Rank: Renault 16 (7/12)



  1. After a morning (well a couple of hours) spent dismantling the rear brakes on the Range Roveur some friends stopped by to take me out for lunch. 4 of us, two not driving. Good lunch, many litres of house red. Friend and I have a debate about "just one more carafe" and we both decide to be sensible and not do it. The cafe owner had obviously been listening and arrived with another carafe - un cadeau (present) from him. Think I will spend the afternoon on the sofa with crap TV (and maybe another bottle!)
  2. I am more than happy to provide a loving* and caring* home to waif and stray euros, and will not even charge for the service I have the usual GBP accounts as well as a NOK account and of course a French Euro account to provide a caring home!

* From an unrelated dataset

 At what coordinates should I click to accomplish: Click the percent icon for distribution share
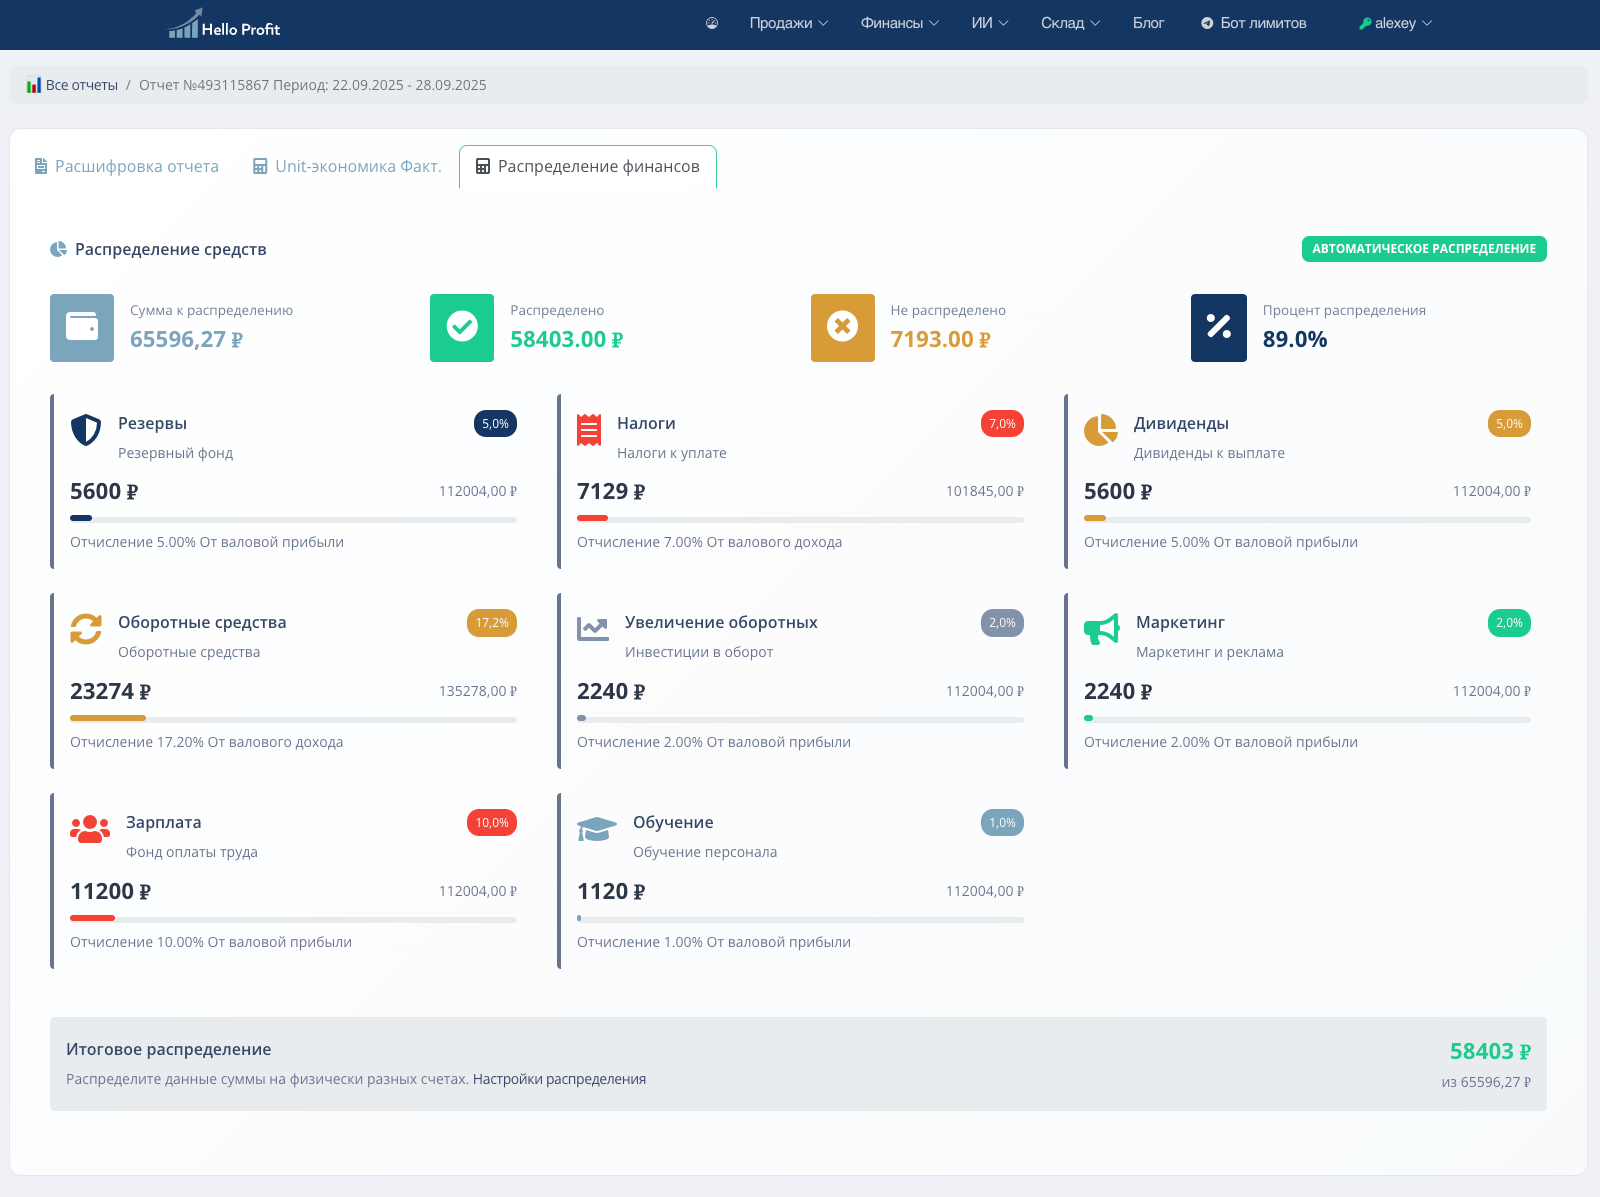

  3. If you dercide to move the 305 on, can I have first refusal please
  4. Back in La Belle France where typically it is considerably colder than Aberdeenshire, so the shorts and T-shirts are not required! I had some bulky items to bring down with me this time, including a recon burner for the central heating boiler that packed up last time I was down, and two 18 inch alloy wheels and tyres for the French Range Rover. After several attempts to fit them in the Saab 'vert I gave up and folded the rear seats of the Vauxhall Disastra and everything fitted in fine. The Disastra came for the princely sum of 300 quid as an insurance write off, after being driven with little of no maintenance by an elderly lady from new, and it was replaced by a newer auto porridgemobile. I drove the Disastra home, fitted a new timing belt and leant it to a friend whose own car had been written off by a hit and run. Turned out her insurance provided a loan car so it was not needed, so it sat around for a month before I got around to getting it back, so it was basically untested by me. It is a 1.6 SXi and the onboard computer had not been reset for 15k miles and the average fuel consumption over that period was 38.2 mpg, ans as she lived in the Gatwick area suggested it had been driven carefully* for the 92k miles she had done in it. I did an oil and filter change before leaving home, and the driving style changed a little*. It is a competent if boring car to drive, the main impressions being it is very undergeared (I kept trying to find a 6th gear), it is noisy, and twitchy! But it still averaged 35.8mpg on the trip down. Overall I would say it is boring, but OK. Everything gives the impression of being OK but with a little more effort/cash could have been good. My brother summed it up well, it is the automotive equivalent of a washing up bowl. Does the job well, but hard to get excited about it. TL/DR Not quite shite but ask me again if it fails to get me home!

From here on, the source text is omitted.